Problems with Identity TheftMobile connectivity is becoming a huge phenomenon in our daily lives. Our smart phone devices are keeping us connected via email, social media, phone calls, websites and more.

According to Internet researcher comScore, there are now 234 million U.S. residents using mobile devices, with smartphone usage up 4 percent to 110 million — giving the country a smartphone penetration of 47 percent. Google Android continued to grow its share in the U.S. smartphone market, accounting for 51.6 percent of smartphone subscribers, while Apple captured 32.4 percent.

But how are users of these phones keeping their activities secure from online theft merchants and cyber security fraud criminals? Almost every aspect of our digital Internet lives is connected to online accounts and devices like personal computers, smartphones, tablets and e-book readers. As we become ever more reliant on digital technology advances and high speed Internet access, cyber security should become as important to us as our own physical security.

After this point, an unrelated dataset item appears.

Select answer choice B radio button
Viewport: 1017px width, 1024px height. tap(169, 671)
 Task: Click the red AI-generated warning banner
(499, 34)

Some good general Internet practices to guard ourselves against unwanted online fraud include keeping our anti-virus software up-to-date, using strong passwords and not sharing our online information. But to bring a larger awareness of the threat of Internet identity theft, October has been designated National Cyber Security Awareness Month by a consortium of non-profit organizations and private companies. It’s also been endorsed by the U.S. Department of Homeland Security, which writes on its site that it’s Americans’ shared responsibility to be safer and more secure online, in the face of cyber threats.

Here are some more specific tips to protecting your online identity and helping to increase cyber security on all fronts of our digital lives.

* Password-protect your phone: use a tough-to-crack password or pattern to lock your phone. This is a smart step to prevent your information from being accessed maliciously.

* Install security and monitoring software: many companies offer anti-virus, malware prevention and security software for mobile devices. Download security software updates frequently, as attacks change often. You might also want to secure your accounts online with an online monitoring service from companies like Lifelock and others.

* Be alert to your actions while on your phone: double check your web address for accuracy, don’t open strange links and ensure that you’re using a secure (https) site before giving any billing or personal information.

* Know how to install apps: when installing apps, read the details, and check the info provided by the app maker. There are literally millions of apps floating on the web, and not all of them are well-intended for users. If you cannot justify why an app should have access to your personal information, then reconsider installing the app.

* Use a phone finder tool: if your phone gets lost or stolen, use of these phone finder apps to recover it.

* Limit your activities while using public Wi-Fi. Be careful about using your checking account in public Wi-Fi areas to purchase items online. Some experts suggest not even accessing email while using a public Wi-Fi zone. Using your 3G network provider connection is much more secure than using public connection.

Using these tips (and there are more) will help you to become a better cyber citizen and help prevent identity theft of your personal information.